==== GIVEN DATA ====

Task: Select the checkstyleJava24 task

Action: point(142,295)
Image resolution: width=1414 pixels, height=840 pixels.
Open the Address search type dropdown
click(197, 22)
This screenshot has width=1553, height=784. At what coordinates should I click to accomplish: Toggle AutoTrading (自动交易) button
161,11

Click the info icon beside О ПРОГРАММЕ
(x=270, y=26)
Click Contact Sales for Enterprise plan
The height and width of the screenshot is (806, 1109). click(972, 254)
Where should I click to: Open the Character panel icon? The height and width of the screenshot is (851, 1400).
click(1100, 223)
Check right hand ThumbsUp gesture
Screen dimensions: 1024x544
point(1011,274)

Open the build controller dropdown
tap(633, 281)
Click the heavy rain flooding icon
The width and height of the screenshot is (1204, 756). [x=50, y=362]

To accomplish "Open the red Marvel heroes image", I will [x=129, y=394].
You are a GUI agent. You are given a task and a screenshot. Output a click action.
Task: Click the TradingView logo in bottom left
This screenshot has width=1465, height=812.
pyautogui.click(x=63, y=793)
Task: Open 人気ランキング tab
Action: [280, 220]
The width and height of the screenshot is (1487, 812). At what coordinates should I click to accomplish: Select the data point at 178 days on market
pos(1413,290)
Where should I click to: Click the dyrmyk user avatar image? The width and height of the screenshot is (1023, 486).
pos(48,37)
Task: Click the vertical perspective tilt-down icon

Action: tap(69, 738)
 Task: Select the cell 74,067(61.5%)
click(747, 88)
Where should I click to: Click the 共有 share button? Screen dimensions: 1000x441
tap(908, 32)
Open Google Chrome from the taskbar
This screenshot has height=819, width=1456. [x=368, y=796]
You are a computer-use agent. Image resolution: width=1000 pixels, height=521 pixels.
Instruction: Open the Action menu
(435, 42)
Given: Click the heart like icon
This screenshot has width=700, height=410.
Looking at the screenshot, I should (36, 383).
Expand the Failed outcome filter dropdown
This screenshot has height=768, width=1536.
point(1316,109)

====

### WORK TO DO
Put every line of the material above into a numbered list and leave out the blank lines.

### RESULT OF THIS EXERCISE
1. Task: Select the checkstyleJava24 task
2. Action: point(142,295)
3. Image resolution: width=1414 pixels, height=840 pixels.
4. Open the Address search type dropdown
5. click(197, 22)
6. This screenshot has width=1553, height=784. At what coordinates should I click to accomplish: Toggle AutoTrading (自动交易) button
7. 161,11
8. Click the info icon beside О ПРОГРАММЕ
9. (x=270, y=26)
10. Click Contact Sales for Enterprise plan
11. The height and width of the screenshot is (806, 1109). click(972, 254)
12. Where should I click to: Open the Character panel icon? The height and width of the screenshot is (851, 1400).
13. click(1100, 223)
14. Check right hand ThumbsUp gesture
15. Screen dimensions: 1024x544
16. point(1011,274)
17. Open the build controller dropdown
18. tap(633, 281)
19. Click the heavy rain flooding icon
20. The width and height of the screenshot is (1204, 756). [x=50, y=362]
21. To accomplish "Open the red Marvel heroes image", I will [x=129, y=394].
22. You are a GUI agent. You are given a task and a screenshot. Output a click action.
23. Task: Click the TradingView logo in bottom left
24. This screenshot has width=1465, height=812.
25. pyautogui.click(x=63, y=793)
26. Task: Open 人気ランキング tab
27. Action: [280, 220]
28. The width and height of the screenshot is (1487, 812). At what coordinates should I click to accomplish: Select the data point at 178 days on market
29. pos(1413,290)
30. Where should I click to: Click the dyrmyk user avatar image? The width and height of the screenshot is (1023, 486).
31. pos(48,37)
32. Task: Click the vertical perspective tilt-down icon
33. Action: tap(69, 738)
34.  Task: Select the cell 74,067(61.5%)
35. click(747, 88)
36. Where should I click to: Click the 共有 share button? Screen dimensions: 1000x441
37. tap(908, 32)
38. Open Google Chrome from the taskbar
39. This screenshot has height=819, width=1456. [x=368, y=796]
40. You are a computer-use agent. Image resolution: width=1000 pixels, height=521 pixels.
41. Instruction: Open the Action menu
42. (435, 42)
43. Given: Click the heart like icon
44. This screenshot has width=700, height=410.
45. Looking at the screenshot, I should (36, 383).
46. Expand the Failed outcome filter dropdown
47. This screenshot has height=768, width=1536.
48. point(1316,109)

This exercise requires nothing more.